What is expected » Return, unchanged and with no pictures, the lines below from the very first through the one that contains "The width and".

Stored items »
((
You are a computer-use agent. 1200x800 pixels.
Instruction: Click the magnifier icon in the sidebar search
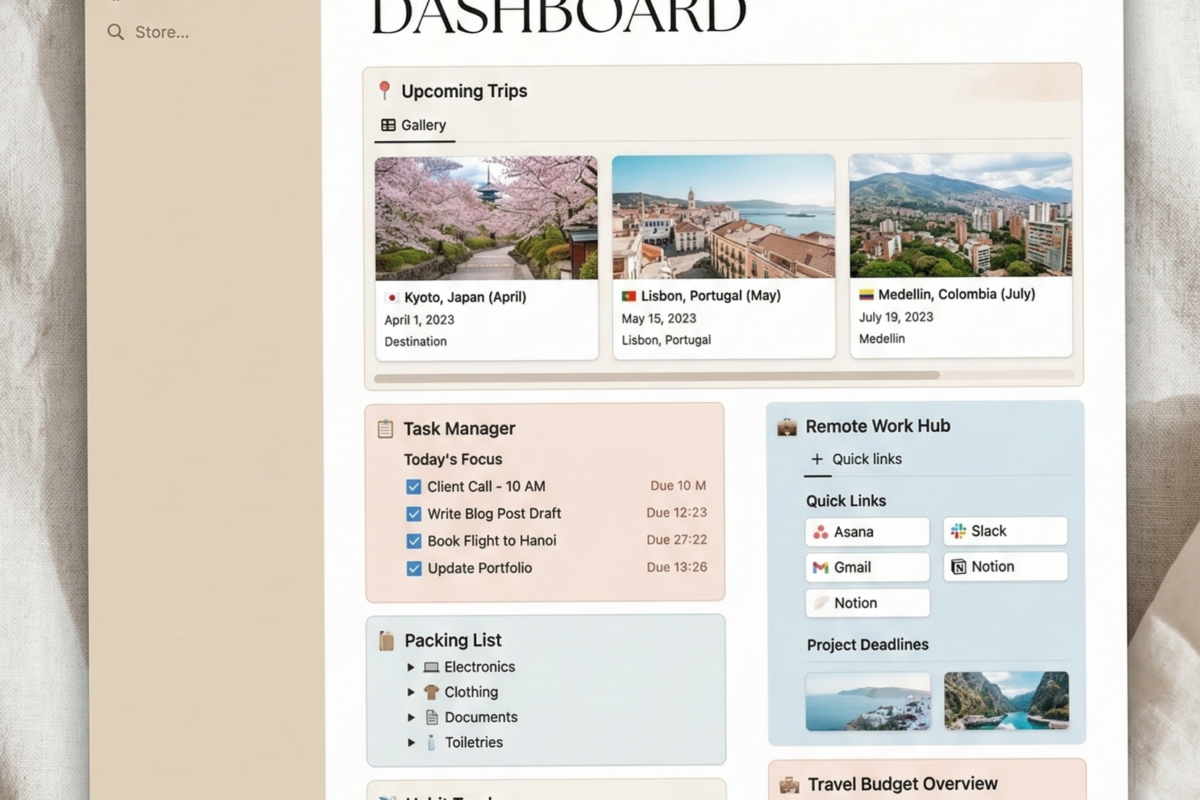click(114, 32)
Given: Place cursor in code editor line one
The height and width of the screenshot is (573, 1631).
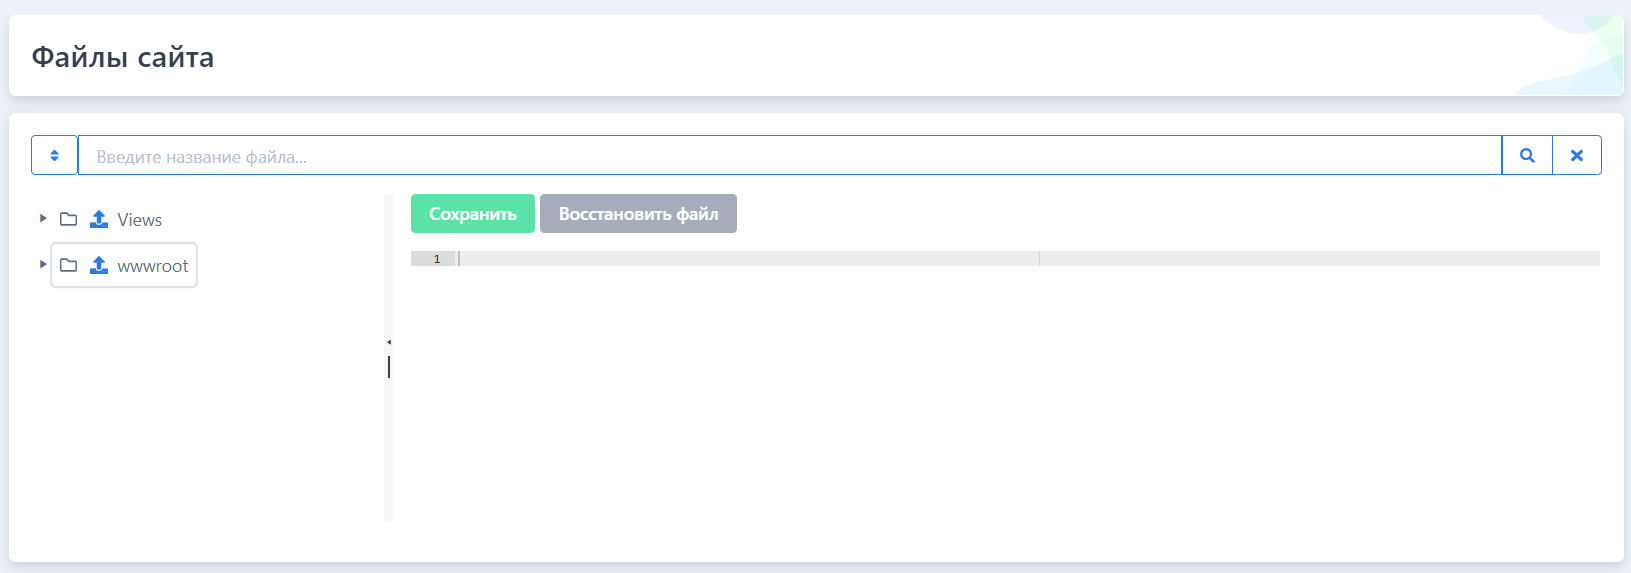Looking at the screenshot, I should coord(1028,259).
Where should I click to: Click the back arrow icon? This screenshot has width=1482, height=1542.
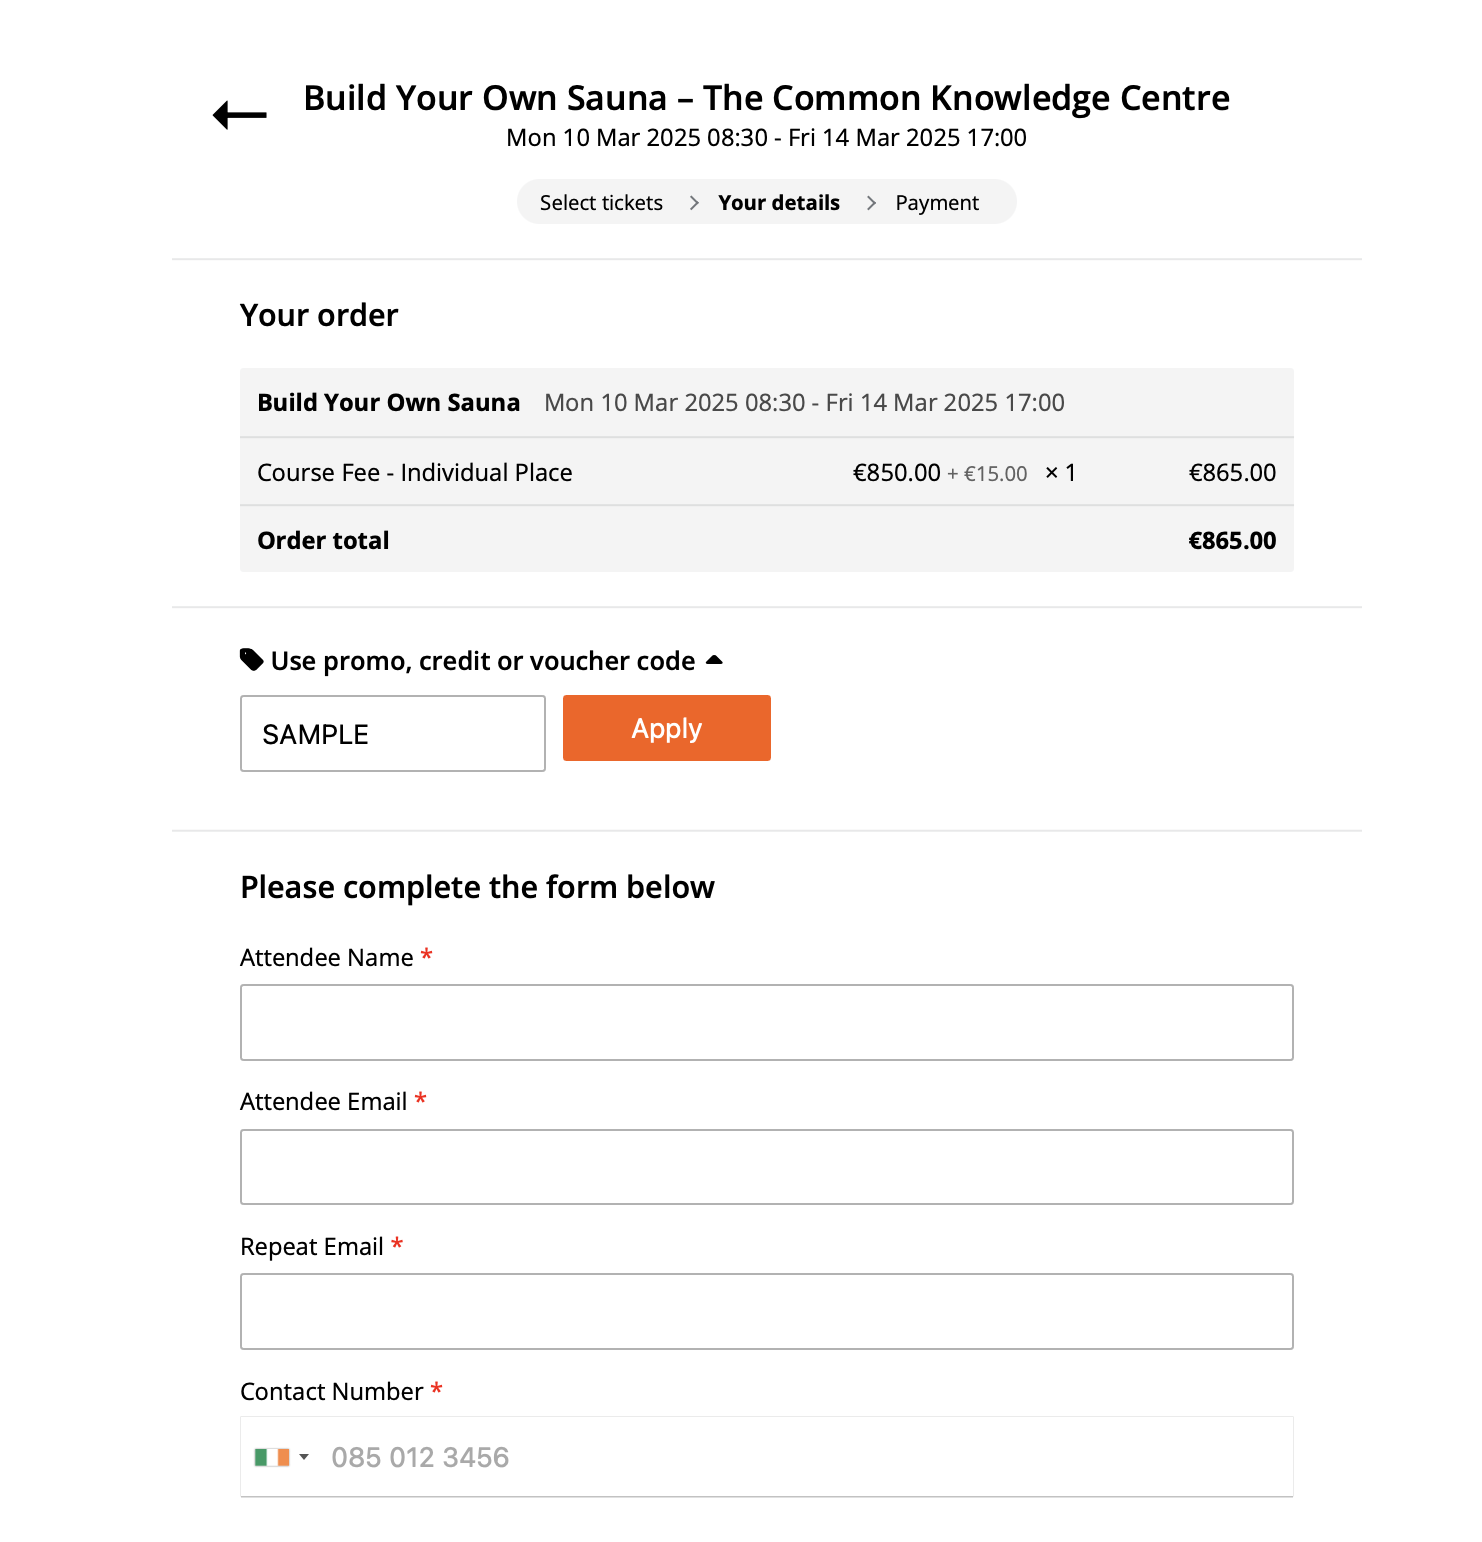click(240, 116)
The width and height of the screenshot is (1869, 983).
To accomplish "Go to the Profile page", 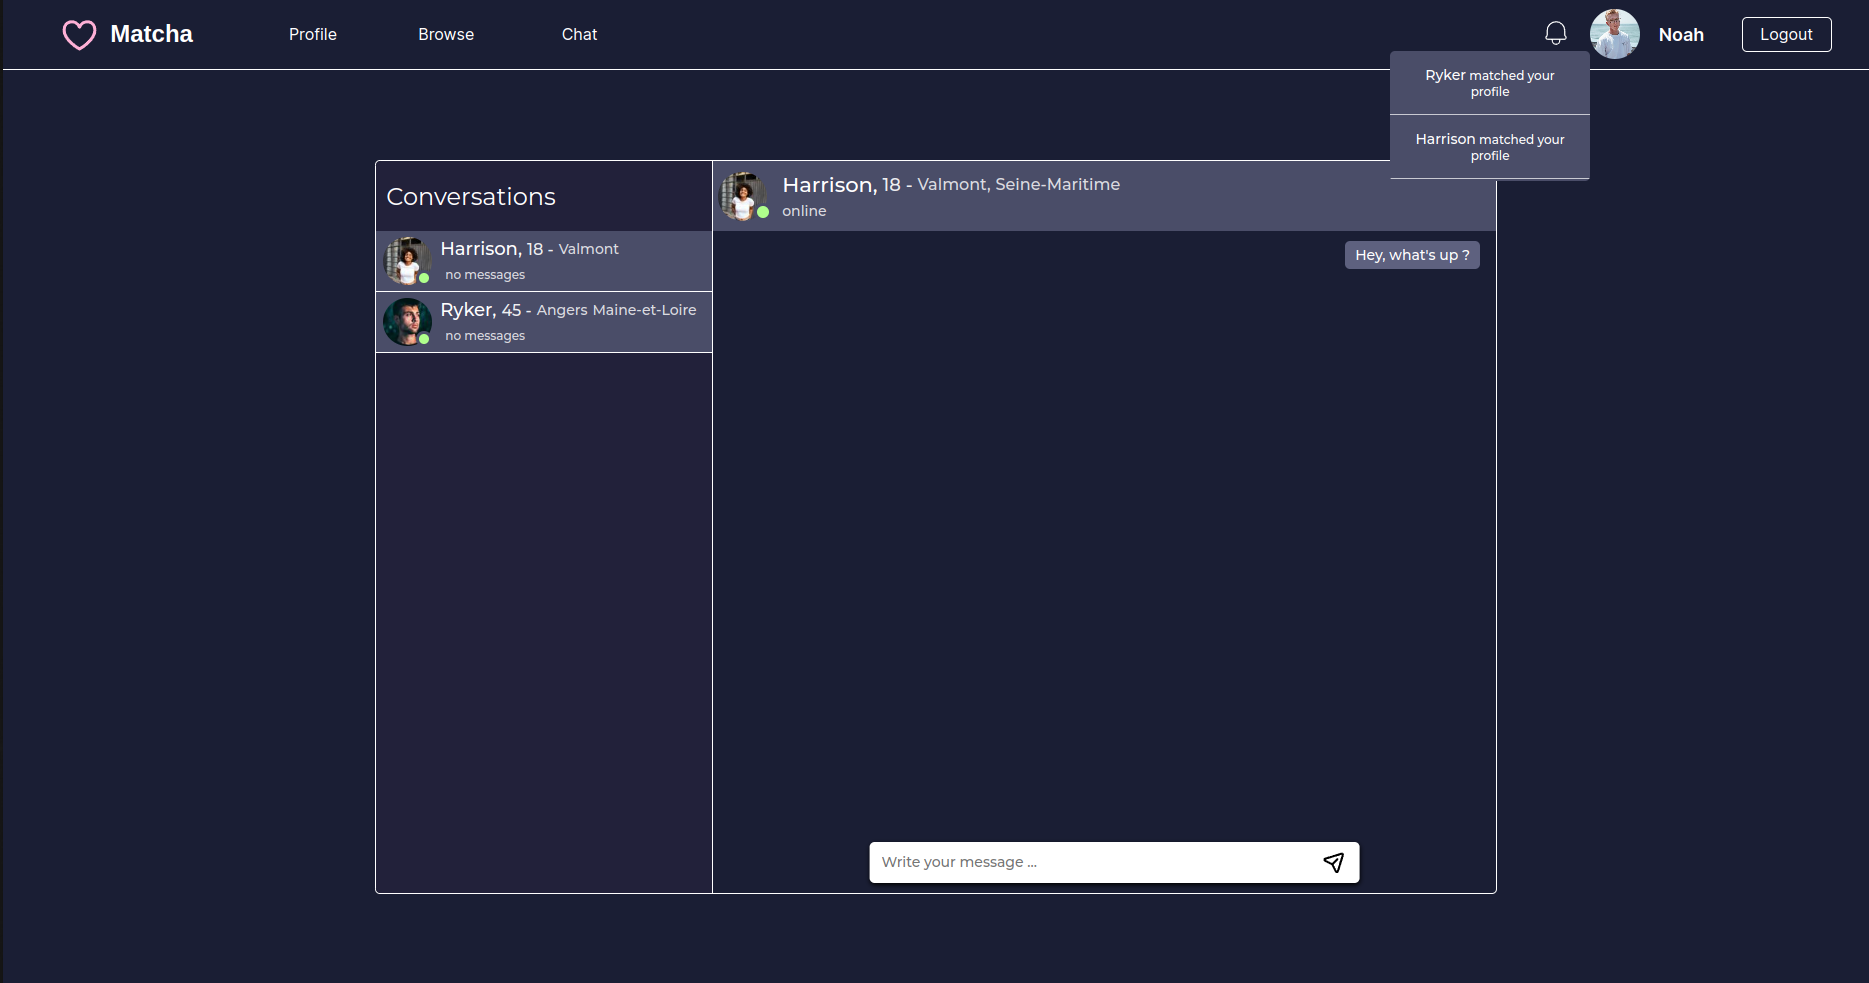I will coord(312,34).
))
Answer box »
You are a computer-use agent. 1200x800 pixels.
Instruction: Click the magnifier icon in the sidebar search
click(114, 32)
Given: Place cursor in code editor line one
The height and width of the screenshot is (573, 1631).
Looking at the screenshot, I should coord(1028,259).
Where should I click to: Click the back arrow icon? This screenshot has width=1482, height=1542.
click(240, 116)
The width and height of the screenshot is (1869, 983).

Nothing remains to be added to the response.